# ASSIGNMENT
Filter the listing so that only lines with the word "computer" remain.

==============================

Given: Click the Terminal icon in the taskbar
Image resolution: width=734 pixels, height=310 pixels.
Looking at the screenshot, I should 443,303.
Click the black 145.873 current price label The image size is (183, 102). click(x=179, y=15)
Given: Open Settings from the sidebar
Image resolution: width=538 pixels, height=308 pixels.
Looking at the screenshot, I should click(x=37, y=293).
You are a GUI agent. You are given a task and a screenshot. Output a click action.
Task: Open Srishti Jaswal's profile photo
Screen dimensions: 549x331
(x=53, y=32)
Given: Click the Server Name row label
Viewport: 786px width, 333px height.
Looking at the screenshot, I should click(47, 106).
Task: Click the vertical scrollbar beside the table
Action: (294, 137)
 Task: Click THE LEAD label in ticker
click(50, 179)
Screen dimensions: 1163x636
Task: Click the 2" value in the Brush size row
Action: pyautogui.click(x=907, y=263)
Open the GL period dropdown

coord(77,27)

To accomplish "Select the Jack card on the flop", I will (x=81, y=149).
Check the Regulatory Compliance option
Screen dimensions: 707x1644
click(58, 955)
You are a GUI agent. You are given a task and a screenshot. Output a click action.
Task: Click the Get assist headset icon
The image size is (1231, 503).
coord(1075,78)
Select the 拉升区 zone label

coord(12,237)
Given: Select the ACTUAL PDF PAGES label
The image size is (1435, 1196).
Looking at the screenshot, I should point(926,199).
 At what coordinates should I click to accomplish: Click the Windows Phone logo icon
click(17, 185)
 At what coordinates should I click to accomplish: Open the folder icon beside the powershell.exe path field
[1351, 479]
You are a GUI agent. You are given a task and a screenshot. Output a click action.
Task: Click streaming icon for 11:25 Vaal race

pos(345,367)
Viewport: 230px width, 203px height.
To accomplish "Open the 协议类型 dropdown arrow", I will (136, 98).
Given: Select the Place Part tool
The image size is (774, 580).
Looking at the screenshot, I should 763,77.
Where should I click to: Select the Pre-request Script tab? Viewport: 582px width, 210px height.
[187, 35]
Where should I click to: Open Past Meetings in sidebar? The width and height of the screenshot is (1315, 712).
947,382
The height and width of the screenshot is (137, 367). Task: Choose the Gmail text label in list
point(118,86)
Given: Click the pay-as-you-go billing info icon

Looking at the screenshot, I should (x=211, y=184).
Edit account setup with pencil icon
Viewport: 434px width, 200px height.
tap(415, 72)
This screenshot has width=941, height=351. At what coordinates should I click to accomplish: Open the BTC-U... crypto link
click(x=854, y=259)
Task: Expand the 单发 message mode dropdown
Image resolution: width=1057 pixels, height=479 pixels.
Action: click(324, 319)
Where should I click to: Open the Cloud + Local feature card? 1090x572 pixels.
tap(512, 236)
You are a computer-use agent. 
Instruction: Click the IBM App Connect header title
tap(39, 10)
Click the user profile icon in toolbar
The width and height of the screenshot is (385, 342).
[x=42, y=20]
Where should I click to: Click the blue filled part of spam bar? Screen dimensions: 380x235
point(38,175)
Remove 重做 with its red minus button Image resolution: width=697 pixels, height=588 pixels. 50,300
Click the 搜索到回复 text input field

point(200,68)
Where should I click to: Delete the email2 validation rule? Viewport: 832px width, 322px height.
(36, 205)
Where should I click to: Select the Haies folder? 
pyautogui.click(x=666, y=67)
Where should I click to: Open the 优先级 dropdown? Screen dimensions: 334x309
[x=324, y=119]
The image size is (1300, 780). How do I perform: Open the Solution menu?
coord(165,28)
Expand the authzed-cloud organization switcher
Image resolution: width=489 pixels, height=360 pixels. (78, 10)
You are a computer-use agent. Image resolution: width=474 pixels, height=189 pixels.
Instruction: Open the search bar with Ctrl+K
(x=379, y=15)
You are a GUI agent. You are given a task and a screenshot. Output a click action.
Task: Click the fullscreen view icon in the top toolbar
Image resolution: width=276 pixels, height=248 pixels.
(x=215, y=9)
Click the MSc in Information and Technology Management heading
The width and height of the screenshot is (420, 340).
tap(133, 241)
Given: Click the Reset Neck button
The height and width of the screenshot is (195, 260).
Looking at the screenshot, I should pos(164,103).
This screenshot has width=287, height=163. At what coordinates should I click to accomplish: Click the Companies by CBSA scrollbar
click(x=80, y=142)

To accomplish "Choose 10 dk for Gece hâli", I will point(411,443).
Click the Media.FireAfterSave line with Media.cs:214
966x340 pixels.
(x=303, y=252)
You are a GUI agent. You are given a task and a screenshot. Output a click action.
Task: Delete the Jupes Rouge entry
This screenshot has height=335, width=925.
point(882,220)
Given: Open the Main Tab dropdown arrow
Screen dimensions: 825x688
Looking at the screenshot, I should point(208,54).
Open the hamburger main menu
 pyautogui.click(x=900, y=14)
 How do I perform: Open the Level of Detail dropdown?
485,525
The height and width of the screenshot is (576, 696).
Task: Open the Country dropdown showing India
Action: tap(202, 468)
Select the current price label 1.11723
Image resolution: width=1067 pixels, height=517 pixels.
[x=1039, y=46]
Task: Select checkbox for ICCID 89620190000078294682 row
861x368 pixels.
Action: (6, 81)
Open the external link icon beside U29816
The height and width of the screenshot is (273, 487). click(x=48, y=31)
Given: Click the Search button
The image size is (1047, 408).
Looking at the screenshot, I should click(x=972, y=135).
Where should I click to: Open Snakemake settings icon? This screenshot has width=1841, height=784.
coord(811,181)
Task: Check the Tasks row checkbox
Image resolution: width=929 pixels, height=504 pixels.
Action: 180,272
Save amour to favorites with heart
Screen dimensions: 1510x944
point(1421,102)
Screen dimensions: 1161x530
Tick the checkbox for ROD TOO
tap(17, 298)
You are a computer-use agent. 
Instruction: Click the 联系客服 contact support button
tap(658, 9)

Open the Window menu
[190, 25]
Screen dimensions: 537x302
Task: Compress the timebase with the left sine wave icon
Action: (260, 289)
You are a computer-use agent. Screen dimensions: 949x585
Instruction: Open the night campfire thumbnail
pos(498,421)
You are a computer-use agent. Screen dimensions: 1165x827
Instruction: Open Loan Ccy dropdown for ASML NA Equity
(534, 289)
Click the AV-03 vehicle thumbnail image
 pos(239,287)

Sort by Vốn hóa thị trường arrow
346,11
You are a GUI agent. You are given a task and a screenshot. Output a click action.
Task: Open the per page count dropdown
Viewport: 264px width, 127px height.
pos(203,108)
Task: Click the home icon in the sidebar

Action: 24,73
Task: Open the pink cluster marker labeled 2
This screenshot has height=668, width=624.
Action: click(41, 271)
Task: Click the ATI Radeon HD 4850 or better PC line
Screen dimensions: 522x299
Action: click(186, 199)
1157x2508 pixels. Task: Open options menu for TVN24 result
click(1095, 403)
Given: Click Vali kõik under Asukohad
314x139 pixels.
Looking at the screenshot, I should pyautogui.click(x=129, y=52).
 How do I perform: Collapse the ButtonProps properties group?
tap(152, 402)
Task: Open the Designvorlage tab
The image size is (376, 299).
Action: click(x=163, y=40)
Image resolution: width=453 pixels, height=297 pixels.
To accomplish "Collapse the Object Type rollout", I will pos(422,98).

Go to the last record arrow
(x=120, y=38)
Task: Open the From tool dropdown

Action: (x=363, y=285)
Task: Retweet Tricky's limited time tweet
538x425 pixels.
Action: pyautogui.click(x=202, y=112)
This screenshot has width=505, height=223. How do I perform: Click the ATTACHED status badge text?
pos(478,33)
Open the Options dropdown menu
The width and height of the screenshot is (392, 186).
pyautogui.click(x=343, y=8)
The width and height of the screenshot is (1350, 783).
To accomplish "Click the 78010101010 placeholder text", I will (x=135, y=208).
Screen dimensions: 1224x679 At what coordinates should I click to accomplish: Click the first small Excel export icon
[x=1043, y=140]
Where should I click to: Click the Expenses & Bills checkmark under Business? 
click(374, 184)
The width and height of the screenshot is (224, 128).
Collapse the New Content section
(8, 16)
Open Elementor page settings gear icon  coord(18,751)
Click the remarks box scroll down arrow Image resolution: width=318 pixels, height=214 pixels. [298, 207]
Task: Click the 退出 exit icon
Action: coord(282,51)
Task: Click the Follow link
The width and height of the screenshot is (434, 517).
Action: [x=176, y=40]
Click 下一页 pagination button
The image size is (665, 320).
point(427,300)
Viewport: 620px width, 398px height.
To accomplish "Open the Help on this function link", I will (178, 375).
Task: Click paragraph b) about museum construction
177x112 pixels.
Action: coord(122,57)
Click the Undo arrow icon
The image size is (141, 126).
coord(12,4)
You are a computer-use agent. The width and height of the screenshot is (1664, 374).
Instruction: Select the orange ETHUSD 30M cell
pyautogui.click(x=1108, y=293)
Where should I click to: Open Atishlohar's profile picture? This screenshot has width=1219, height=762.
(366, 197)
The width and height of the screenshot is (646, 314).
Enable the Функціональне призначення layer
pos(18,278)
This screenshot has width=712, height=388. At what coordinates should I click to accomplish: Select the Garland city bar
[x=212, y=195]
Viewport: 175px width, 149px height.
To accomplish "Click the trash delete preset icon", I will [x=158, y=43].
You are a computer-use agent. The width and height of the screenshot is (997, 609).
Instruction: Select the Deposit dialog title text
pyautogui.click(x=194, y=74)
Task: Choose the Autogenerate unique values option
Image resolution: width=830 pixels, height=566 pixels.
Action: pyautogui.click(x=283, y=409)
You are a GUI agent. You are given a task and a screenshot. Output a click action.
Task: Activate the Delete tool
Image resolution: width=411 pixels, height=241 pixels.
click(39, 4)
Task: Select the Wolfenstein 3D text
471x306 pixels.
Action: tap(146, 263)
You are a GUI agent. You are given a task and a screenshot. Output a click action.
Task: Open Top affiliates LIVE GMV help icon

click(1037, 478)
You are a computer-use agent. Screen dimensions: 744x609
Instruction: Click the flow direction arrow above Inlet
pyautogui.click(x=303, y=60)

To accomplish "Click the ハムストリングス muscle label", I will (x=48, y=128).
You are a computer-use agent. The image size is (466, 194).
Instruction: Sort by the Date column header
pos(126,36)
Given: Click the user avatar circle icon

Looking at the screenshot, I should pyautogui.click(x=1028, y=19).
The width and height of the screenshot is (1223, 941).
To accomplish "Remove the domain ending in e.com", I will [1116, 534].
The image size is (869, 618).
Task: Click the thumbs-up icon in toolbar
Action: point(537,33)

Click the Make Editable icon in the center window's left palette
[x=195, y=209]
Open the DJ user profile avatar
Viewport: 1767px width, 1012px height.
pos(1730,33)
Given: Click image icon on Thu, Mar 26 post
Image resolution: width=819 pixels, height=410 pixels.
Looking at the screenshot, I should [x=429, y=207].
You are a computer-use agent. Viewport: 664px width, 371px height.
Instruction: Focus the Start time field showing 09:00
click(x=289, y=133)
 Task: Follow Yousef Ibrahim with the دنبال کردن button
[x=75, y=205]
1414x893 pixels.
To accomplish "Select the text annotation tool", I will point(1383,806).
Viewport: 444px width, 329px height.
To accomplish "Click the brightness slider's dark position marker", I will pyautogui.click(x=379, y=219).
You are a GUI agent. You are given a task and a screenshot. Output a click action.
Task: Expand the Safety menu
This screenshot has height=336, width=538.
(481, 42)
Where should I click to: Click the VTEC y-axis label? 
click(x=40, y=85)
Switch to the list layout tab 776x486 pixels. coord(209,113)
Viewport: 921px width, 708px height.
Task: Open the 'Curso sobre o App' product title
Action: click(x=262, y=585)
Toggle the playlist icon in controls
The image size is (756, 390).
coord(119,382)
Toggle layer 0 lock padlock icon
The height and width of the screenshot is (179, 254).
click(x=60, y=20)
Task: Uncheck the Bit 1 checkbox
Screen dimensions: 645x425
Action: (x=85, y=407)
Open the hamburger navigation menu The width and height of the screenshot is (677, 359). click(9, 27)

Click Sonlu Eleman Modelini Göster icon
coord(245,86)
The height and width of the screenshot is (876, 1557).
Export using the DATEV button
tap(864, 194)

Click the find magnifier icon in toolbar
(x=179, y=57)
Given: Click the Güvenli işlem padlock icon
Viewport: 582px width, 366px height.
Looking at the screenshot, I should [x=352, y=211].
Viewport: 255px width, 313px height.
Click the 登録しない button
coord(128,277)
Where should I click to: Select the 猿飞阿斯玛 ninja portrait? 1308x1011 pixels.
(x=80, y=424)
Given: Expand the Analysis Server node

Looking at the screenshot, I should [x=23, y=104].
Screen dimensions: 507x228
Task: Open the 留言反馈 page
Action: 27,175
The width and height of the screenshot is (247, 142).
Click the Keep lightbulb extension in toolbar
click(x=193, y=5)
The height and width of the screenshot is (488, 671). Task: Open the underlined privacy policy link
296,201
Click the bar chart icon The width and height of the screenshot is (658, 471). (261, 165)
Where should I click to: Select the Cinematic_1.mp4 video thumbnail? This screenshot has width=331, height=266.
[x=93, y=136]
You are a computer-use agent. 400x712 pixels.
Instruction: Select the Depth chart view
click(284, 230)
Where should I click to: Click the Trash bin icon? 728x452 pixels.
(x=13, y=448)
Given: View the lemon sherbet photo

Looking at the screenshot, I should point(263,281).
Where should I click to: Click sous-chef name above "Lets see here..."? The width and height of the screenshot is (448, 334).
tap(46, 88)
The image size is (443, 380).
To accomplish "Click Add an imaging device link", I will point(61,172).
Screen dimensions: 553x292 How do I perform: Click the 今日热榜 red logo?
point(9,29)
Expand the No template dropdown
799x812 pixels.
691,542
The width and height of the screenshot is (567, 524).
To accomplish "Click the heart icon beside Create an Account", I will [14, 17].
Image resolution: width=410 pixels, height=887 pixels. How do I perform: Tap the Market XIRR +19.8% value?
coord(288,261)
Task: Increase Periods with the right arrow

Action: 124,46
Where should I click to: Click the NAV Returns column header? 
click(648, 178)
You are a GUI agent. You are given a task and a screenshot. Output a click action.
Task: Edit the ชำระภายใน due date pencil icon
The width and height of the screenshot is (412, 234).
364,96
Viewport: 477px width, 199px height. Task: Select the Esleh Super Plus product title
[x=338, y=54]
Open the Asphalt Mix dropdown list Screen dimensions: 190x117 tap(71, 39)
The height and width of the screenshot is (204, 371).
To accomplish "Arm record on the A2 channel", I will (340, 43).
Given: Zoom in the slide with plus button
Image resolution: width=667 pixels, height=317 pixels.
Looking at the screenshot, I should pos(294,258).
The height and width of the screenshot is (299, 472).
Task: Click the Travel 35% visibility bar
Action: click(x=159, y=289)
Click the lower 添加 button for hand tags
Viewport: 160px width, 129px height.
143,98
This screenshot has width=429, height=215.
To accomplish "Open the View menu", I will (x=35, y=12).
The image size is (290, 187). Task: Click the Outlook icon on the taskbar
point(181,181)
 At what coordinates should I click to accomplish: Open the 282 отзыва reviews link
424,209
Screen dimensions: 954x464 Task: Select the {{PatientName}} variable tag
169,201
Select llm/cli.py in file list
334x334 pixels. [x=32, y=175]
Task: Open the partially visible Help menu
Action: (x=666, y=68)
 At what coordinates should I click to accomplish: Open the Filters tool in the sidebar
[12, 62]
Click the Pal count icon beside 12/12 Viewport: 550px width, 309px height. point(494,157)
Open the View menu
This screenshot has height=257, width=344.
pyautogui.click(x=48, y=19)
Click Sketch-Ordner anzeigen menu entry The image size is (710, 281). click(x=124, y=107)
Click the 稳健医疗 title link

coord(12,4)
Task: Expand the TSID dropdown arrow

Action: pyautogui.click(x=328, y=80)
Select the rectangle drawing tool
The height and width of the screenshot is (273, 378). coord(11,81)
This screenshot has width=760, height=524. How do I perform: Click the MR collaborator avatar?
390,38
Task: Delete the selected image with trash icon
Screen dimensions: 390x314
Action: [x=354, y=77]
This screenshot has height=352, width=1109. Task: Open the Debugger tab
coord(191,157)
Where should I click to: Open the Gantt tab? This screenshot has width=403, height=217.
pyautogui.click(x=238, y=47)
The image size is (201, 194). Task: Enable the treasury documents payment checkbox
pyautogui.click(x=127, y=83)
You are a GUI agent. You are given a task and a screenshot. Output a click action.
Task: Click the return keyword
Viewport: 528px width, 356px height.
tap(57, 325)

==============================

# EXERCISE OUTPUT
You are a computer-use agent. 
You are a computer-use agent. Image resolution: width=474 pixels, height=189 pixels.
You are a computer-use agent. 
You are a computer-use agent. Screen dimensions: 949x585
You are a computer-use agent. Screen dimensions: 1165x827
You are a computer-use agent. The width and height of the screenshot is (1664, 374).
You are a computer-use agent. The width and height of the screenshot is (997, 609).
You are a computer-use agent. Screen dimensions: 744x609
You are a computer-use agent. The image size is (466, 194).
You are a computer-use agent. Viewport: 664px width, 371px height.
You are a computer-use agent. 400x712 pixels.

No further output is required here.